Durante o lançamento, jornalistas e comunicadores serão convidados a aderir à iniciativa por meio do uso do selo da campanha, em versões para rádio, TV, portais, jornais e revistas, reforçando a mensagem de que a notícia exige apuração. Segundo o presidente da ARI, José Maria Rodrigues Nunes, a ação representa um passo importante na atualização do papel da imprensa diante dos novos desafios. “Embora hoje todos possam produzir conteúdo, o jornalismo profissional segue sendo o principal filtro contra a desinformação. A campanha dá continuidade a ações anteriores da entidade e atualiza o discurso para o contexto da inteligência artificial e do período eleitoral. Ao concluir essa nova etapa, entendemos que era o momento de ampliar o movimento, convidando as associações do Sul para essa grande mobilização. Esperamos que essa iniciativa inspire outras entidades a se somarem a esse esforço coletivo.”

A presidente da ACI, Déborah Almada, destaca o caráter histórico da união. “Estamos entusiasmados com essa campanha, que faz um alerta fundamental em um momento em que a desinformação tem causado tantos danos à cidadania no mundo todo. A união de três instituições que representam a imprensa no Sul do País é um feito inédito que merece ser celebrado. Fortalecer o jornalismo é uma missão.” Para o presidente da API, Célio Martins, em um ambiente marcado pela velocidade e pelo excesso de informação, a proliferação da desinformação é prejudicial a toda a sociedade e faz com que conteúdos falsos ganhem escala e dificultem a distinção entre o que é fato e o que é mentira. “Nesse contexto, o jornalismo profissional é fundamental como contraponto, ao defender a informação de interesse público, combater fake news com apuração rigorosa, checagem de dados e responsabilidade na divulgação, oferecendo ao público conteúdo confiável e contribuindo para a defesa da democracia”, enfatiza.
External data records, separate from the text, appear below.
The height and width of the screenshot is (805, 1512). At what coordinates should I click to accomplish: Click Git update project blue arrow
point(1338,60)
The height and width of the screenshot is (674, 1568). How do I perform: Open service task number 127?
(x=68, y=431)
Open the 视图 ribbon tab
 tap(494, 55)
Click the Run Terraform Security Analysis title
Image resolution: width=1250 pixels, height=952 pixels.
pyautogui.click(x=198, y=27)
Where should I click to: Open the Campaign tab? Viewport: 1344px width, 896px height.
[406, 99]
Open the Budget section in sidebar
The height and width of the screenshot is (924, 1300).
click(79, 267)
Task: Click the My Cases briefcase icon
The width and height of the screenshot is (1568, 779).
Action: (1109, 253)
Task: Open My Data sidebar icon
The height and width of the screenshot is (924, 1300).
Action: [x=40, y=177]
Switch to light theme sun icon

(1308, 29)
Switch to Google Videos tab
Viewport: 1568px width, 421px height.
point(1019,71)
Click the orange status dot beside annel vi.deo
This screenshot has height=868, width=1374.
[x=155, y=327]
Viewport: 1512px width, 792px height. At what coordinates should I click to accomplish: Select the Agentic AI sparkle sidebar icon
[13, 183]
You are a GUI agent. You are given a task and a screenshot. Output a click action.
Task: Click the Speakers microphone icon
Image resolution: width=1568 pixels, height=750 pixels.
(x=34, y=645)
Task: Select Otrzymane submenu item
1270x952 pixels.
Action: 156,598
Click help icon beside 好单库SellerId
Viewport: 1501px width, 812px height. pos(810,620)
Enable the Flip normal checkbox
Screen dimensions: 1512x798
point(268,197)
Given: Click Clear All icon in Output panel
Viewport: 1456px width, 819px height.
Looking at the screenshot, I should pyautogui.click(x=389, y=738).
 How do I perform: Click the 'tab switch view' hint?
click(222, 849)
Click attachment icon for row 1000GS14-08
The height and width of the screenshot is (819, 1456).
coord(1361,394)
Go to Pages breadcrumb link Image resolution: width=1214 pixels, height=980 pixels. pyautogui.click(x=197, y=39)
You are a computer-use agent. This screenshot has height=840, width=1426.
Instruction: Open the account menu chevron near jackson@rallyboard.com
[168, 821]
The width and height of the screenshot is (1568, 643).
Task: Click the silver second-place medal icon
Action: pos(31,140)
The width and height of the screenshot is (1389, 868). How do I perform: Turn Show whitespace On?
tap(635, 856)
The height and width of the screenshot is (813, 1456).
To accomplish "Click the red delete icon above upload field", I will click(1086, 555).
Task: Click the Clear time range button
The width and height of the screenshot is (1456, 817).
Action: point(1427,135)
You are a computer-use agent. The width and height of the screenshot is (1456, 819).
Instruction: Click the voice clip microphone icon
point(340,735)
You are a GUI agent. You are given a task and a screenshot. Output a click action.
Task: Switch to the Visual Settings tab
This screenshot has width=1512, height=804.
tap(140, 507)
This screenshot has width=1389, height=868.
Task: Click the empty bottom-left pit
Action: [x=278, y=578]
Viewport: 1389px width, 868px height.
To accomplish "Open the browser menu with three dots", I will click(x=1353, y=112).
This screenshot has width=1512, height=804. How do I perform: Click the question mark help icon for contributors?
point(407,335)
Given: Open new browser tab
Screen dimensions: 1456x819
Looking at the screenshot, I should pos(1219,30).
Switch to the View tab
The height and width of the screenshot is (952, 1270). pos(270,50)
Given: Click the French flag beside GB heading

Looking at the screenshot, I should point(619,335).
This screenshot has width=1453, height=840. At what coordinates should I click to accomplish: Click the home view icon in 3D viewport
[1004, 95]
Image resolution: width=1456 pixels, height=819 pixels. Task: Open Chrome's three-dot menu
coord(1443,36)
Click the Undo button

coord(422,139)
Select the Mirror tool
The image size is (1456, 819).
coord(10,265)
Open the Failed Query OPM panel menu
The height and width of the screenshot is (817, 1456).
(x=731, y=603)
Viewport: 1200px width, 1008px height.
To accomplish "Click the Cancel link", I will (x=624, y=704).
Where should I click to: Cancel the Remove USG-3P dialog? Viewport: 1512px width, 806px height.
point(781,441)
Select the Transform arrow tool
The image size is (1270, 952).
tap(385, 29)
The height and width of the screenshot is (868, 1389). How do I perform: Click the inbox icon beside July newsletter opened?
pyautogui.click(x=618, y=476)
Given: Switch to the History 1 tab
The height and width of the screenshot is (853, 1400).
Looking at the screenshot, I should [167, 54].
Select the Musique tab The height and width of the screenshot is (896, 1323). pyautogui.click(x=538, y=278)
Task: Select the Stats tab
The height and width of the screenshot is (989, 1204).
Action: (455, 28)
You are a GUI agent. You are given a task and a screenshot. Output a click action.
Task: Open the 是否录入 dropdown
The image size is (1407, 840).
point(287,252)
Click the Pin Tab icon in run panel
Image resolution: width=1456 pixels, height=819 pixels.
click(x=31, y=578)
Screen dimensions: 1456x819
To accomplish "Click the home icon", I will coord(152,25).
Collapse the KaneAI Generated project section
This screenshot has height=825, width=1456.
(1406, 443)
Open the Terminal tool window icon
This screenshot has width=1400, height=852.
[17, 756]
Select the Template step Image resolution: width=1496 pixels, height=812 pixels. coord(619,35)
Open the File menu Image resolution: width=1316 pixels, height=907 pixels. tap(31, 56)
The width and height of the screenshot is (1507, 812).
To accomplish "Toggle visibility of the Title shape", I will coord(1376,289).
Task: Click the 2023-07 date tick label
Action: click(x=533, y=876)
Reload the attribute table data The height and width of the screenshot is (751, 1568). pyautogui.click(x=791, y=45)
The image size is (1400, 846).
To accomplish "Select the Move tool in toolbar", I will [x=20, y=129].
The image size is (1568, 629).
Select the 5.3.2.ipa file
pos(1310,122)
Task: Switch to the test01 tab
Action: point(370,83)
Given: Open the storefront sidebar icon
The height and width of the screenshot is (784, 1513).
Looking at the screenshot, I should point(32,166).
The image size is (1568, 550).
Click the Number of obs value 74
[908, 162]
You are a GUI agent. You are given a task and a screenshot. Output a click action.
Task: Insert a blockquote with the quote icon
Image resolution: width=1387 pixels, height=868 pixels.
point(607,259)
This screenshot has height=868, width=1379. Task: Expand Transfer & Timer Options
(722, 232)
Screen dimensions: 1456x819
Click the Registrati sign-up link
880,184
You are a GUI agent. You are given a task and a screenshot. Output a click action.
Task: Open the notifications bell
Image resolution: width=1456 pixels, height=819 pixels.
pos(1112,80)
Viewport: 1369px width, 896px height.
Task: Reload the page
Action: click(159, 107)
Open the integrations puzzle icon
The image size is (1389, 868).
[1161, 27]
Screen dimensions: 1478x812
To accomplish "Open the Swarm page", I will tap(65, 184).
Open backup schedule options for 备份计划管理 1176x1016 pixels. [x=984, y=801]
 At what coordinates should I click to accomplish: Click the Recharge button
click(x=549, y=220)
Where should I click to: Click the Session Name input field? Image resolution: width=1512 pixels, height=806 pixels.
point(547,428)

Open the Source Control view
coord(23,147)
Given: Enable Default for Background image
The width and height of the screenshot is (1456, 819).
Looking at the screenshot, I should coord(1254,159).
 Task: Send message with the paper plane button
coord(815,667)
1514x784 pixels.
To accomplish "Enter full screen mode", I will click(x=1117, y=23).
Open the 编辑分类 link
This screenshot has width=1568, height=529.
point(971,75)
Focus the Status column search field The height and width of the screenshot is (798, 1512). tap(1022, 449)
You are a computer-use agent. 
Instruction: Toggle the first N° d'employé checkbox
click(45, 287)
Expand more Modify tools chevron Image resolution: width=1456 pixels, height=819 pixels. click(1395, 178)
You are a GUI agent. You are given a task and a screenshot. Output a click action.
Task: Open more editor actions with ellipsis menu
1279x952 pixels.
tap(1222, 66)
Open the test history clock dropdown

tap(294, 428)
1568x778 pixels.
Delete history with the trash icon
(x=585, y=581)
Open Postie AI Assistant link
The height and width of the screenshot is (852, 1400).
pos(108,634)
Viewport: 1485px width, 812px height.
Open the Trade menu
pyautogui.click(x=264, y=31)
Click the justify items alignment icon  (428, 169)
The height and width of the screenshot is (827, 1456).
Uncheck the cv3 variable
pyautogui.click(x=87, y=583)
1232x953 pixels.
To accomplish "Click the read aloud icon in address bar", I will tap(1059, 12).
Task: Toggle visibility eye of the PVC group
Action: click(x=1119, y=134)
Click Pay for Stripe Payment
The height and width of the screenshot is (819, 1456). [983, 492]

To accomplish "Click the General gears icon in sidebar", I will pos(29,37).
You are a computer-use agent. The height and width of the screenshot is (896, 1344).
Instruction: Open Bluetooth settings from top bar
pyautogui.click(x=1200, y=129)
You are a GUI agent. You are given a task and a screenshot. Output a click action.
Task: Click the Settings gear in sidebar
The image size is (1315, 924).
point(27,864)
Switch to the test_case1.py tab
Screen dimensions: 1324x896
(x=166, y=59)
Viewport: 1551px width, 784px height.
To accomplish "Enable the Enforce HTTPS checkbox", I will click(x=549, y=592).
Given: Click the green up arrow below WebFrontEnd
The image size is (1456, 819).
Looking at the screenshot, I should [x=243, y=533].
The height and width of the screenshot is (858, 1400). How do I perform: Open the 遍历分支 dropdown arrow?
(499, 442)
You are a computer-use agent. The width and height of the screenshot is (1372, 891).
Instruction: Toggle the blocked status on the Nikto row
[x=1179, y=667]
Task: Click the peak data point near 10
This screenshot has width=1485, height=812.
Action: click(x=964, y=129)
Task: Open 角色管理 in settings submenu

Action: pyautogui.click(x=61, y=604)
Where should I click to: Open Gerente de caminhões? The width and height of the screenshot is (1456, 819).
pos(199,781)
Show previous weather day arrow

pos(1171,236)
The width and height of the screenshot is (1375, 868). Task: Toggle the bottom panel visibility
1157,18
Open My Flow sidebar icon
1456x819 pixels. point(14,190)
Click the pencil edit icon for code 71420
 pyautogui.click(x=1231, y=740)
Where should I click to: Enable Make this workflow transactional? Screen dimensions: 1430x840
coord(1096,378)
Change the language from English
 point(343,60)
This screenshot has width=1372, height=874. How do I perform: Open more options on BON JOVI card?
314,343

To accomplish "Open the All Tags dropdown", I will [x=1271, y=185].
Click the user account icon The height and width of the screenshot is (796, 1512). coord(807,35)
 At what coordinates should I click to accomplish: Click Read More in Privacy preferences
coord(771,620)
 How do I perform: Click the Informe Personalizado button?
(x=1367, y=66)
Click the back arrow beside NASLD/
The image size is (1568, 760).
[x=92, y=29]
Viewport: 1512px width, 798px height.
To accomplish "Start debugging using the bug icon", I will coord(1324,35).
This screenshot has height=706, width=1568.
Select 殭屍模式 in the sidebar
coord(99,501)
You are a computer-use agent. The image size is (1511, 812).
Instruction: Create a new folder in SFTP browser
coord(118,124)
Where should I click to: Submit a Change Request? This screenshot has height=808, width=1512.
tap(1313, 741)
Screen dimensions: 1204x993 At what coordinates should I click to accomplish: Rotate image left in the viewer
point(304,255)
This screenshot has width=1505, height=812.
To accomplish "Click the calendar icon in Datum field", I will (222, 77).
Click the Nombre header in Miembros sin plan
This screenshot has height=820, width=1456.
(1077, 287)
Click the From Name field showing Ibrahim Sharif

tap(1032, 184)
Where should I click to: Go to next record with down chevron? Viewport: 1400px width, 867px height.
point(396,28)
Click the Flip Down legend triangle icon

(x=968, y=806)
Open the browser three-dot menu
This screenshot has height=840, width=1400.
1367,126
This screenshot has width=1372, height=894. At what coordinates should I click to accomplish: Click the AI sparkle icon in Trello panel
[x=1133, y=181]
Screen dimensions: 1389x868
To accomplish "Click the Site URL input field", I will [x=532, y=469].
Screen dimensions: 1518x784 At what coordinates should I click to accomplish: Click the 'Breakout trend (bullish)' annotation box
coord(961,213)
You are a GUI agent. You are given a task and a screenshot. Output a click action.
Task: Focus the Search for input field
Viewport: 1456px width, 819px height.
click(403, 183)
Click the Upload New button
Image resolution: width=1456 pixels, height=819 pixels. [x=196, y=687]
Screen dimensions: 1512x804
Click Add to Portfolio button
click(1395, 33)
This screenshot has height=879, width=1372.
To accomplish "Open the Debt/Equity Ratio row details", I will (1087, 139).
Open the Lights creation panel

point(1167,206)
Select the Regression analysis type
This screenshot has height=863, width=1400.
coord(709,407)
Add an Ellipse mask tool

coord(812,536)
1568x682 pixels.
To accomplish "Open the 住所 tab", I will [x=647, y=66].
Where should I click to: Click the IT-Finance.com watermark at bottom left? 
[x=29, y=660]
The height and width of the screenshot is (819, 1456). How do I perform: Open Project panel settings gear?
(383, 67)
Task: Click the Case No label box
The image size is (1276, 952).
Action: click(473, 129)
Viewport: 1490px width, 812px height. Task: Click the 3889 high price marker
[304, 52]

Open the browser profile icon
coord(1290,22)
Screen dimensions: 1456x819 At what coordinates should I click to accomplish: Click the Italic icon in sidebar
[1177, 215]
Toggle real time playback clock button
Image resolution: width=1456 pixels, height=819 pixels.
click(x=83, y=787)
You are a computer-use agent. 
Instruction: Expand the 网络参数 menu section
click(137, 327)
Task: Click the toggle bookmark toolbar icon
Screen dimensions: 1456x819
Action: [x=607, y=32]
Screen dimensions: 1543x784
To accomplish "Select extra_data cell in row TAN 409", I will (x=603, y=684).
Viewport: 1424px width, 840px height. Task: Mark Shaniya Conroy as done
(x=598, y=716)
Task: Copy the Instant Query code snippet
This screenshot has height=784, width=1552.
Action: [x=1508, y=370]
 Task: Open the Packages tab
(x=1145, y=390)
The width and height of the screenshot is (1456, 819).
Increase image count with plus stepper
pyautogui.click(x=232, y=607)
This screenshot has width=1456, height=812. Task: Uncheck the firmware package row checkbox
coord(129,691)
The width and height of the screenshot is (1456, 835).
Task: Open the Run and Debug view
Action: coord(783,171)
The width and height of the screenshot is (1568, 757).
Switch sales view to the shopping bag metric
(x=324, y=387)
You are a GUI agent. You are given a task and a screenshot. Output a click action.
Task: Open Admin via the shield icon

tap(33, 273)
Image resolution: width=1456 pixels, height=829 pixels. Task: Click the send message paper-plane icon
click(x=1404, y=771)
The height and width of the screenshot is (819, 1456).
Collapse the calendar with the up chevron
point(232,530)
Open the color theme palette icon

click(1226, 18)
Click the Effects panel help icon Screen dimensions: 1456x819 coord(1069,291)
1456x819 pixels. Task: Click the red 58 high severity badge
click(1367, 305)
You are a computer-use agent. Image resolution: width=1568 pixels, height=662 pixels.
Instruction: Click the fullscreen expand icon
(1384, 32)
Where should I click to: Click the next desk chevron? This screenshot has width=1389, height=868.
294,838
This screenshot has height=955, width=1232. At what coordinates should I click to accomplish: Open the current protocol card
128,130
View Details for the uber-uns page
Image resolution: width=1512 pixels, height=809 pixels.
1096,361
Responsável pela campanha, a agência Moove reforça a sua importância: “Em tempos de desinformação acelerada, o papel do jornalismo ético e da comunicação responsável torna-se o principal pilar de sustentação da verdade. Nosso objetivo é despertar a consciência crítica no consumo de informações, reafirmando que a qualidade do debate público depende, acima de tudo, da credibilidade da fonte”, afirma Gabriel Fuscaldo, CEO da Moove.

Para Roberto Schmidt, criativo da Agência Moove, a inteligência artificial é uma realidade e não existe qualquer possibilidade de retrocesso, por isso ações como essa são importantes. A campanha atua na geração de senso crítico sobre o conteúdo que circula nas redes, ajudando a combater fake news antes mesmo do seu compartilhamento.